Así era que ella leía cuando yo escribía, cantaba cuando componía canciones, anochecía cuando amanecía, descansaba cuando me agotaba, se iba cuando venía, estudiaba cuando esperaba resultados, volaba cuando nadaba, cortaba cuando pegaba, escuchaba cuando hablaba, comía cuando reposaba, maullaba cuando ladraba, se vestía cuando me desnudaba, se liberaba cuando yo me encerraba, reía cuando yo lloraba, jugaba cuando yo arbitraba, ordenaba cuando obedecía, gritaba cuando yo callaba, caminaba cuando corría...
Pero ese cruce entre yo y ello, no había sido por casualidad. Nada en la vida pasaba porque sí y el destino rara vez no ofrecía nuevas oportunidades, nuevos caminos; abría puertas, horizontes modernos por estrenar, y de nosotros dependía subirse a ese carro o no. Vuelas y dormitas en la metafísica del alma, en tu puro interior, y te das cuenta de qué es lo que te gustaría, qué es lo que desearías en estos momentos.
Reanudé el vuelo tras ese encuentro fugaz pero intenso y llegué a tiempo para dormir sobre mi lecho escogido, una vez había navegado en el fondo de mi propio alma.
Todos tenemos en nuestro interior algo que nos conmueve y que nos motiva. De vez en cuando, noches como las de hoy, merece la pena viajar a ello para afirmar qué es lo que queremos y darnos cuenta de que la vida nos ofrece día a día trenes que no hay que dejar escapar, y que debemos aprovechar al máximo todo lo que tenemos, y pelear por aquello que de verdad deseamos.
Solo así la vida sigue su curso, solo así el agua vital recorre por el alma de todos nosotros. Solo así merece la pena vivir, repleto de ideas, ilusiones, sueños y metas. De un porvenir. De darlo todo para que los que detrás de ti vengan disfruten de esta tierra en su esplendor y gloria habiéndote sentido importante y útil para la humanidad. Por la vida.
2 comentarios:
... Sin nada que nos frene, dejando atrás los miedos que nos impiden avanzar y disfrutar de todo lo que nos rodea...

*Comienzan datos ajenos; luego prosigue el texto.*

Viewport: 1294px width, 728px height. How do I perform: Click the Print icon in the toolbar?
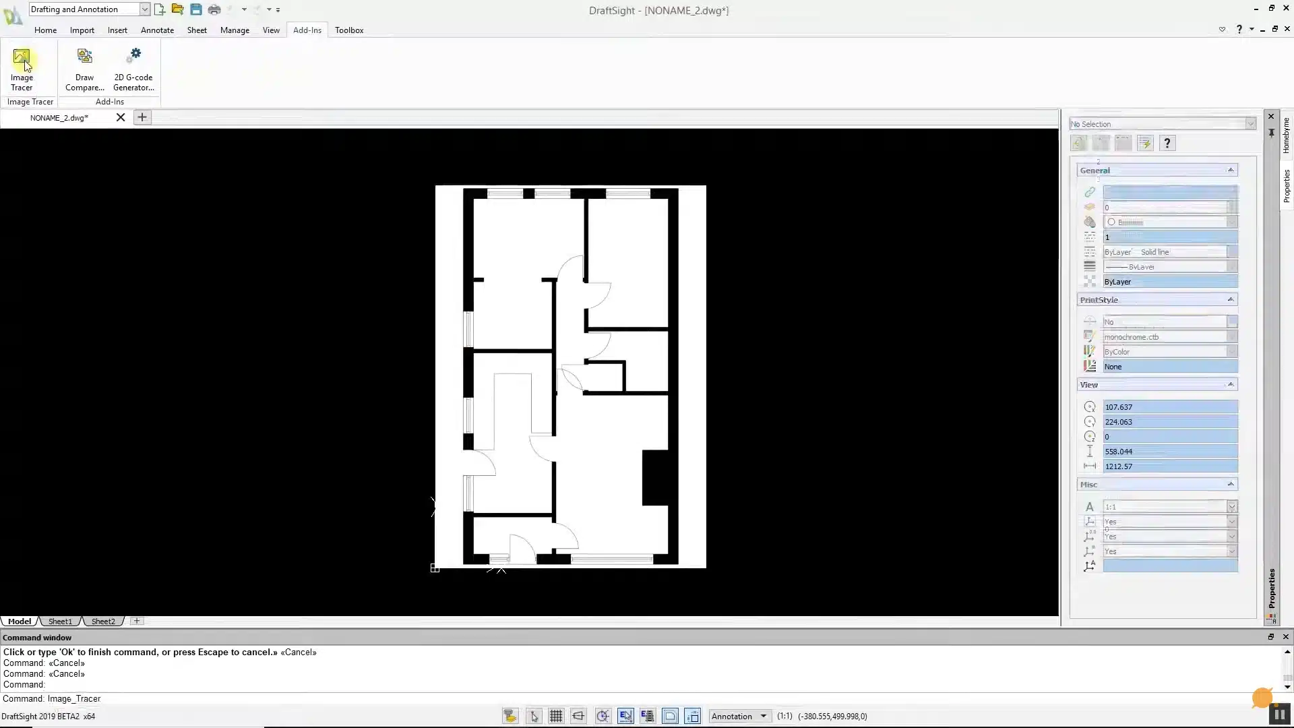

Llevo semanas reflexionando sobre esto.¿Cuando seré capaz de andar sin miedo?¿Alcanzaré mis sueños o los dejaré atrás?
Sigo pensando en ello.
Un beso.
Patri.
"...darnos cuenta de que la vida nos ofrece día a día trenes que no hay que dejar escapar, y que debemos aprovechar al máximo todo lo que tenemos, y pelear por aquello que de verdad deseamos."
Eso es el tren que no se coge no vuelve a pasar, y siempre queda la duda de que habrías encontrado en él y en su destino, aunque no lo cojas te quedas, quieras o no,en mayor o menor medida, anclado a él. En cambio, si te subes, aunque sea una decisión equivocada siempre encontrarás trenes de vuelta. Pero nunca podrás volver a tomar el tren que ya se marchó.